Transaction management of the microservices

I am new one for the microservices. Can you please explain about the transactional management of the microservices and how is work the foreign keys between the different databases as an example client and order services has their own sevices and databases. If we use single database, order table has a foreign key of client. But databases are different how we put the foreignkeys between this tables? And how we done the transaction management between this services? Thank you

Upvotes: 0

Views: 332

Answers (2)

asolanki
asolanki

Reputation: 1373

Distributed data management in the world of micro services is one of the most complex problems to solve. However there are patterns and guidelines that help in addressing the issues with distributed data. Some of them are listed below

  1. Define the Bounded context of the micro service - Each microservice must own its domain data and logic. This is where you need to break foreign key dependencies and identify which table you will own and which you will reference.

  2. Eventual consistency over ACID semantics - If there are two services Catalog and Basket. Catalog contains the product details and Basket contains the item purchased by a user currently. Any change in product price should be reflected in items in basket. However since the product data and Basket items are stored in two different databases the price update happens asynchronously. This could be via a publisher subscriber pattern. For example a price change event is published on message bus and services like Basket subscribes to it and updates itself when it receives the event.

  3. Read only data stores using materialized view - This is a form of CQRS pattern where data from multiple services is stored in a de-normalized form in read only data store. The data gets updated asynchronously using the approach mentioned above.

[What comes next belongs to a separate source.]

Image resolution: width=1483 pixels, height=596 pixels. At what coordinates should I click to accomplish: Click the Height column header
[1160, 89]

The consumers gets fast access to data without having to query multiple services.

So in summary for CAP theorem microservices world prefer high performance and scalability and availability over strong consistency. The consistency is resolved eventually using asynchronous communication.

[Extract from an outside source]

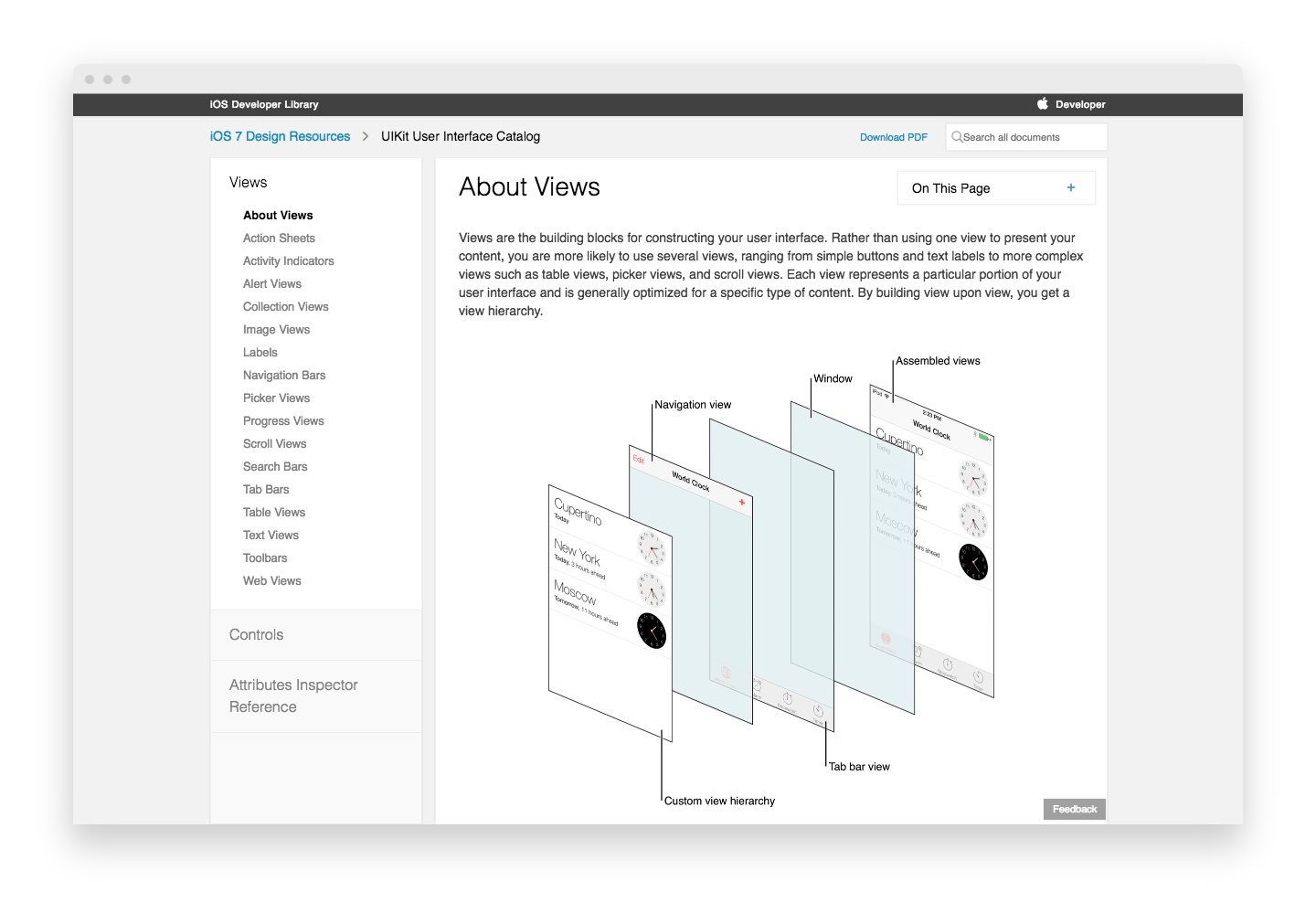The height and width of the screenshot is (913, 1316).
Task: Click the plus icon in On This Page
Action: click(x=1071, y=187)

https://learn.microsoft.com/en-us/dotnet/architecture/microservices/architect-microservice-container-applications/distributed-data-management

Upvotes: 0

Tarlog
Tarlog

Reputation: 10154

It looks to me that you are trying to address eventually consistent world by ACID standards. Normally the reason to have microservices is because ACID will not scale, otherwise why to have multiple databases? At this point, you should sort of forget about transactions and be very clear about responsibilities of each microservice and what data it handles. Try to use very clear keys that key be logically foreign keys between services, but it's not enforced.

So for example you have two services: StudentsService that handles operations on the students and ScheduleService that handles students' schedule.

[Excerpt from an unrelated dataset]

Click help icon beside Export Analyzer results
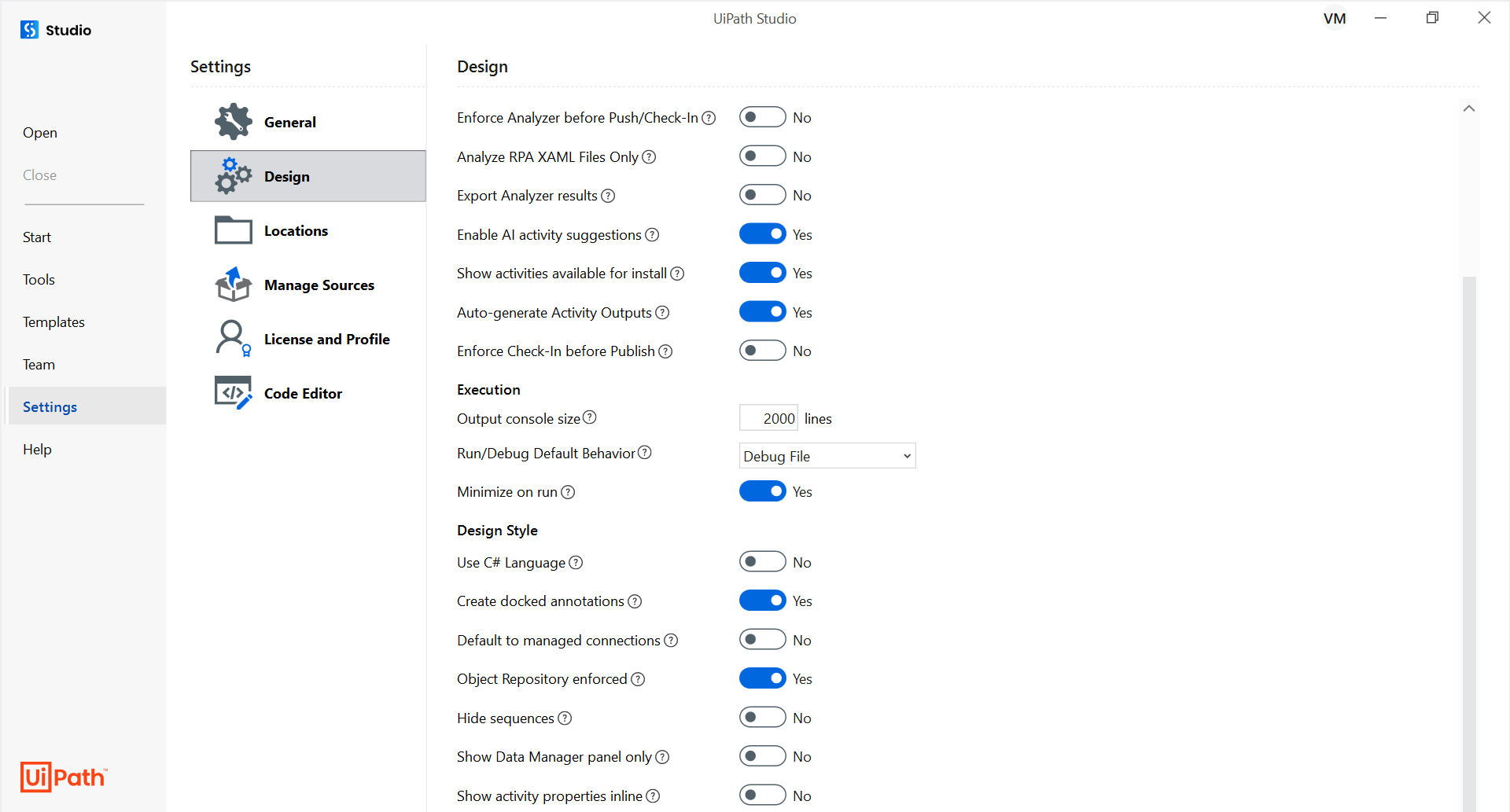1510x812 pixels. pos(608,196)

StudentsService will have students database that can allow multiple searches of students, etc. One important field this service should assign to each student - unique id. At very least the StudentsService should provide the following APIs:

  • Retrieve student id by email
  • Retrieve student id by phone
  • Retrieve student by id.

Now ALL other services must use student id as identifier for the student. They don't understand the field. They don't know if it's real or not (foreign key implies the check that it's real, but is it really important?)

And now you sort of have your foreign keys, but not really.

Given that student's unique id must never change - there must be no reason to change it ever. And given that it is never deleted (storage is cheap nowadays), you have a perfect foreign key.

Transactions are tricky and should be avoided at all cost if you want to scale. Why do you want transactions? Can you have a flow of small idempotant operations that client can retry or fail fast? Continuing the above example, editing or creating a student will be one operation, while creating or editing a student schedule can be another one. No transaction needed between the two.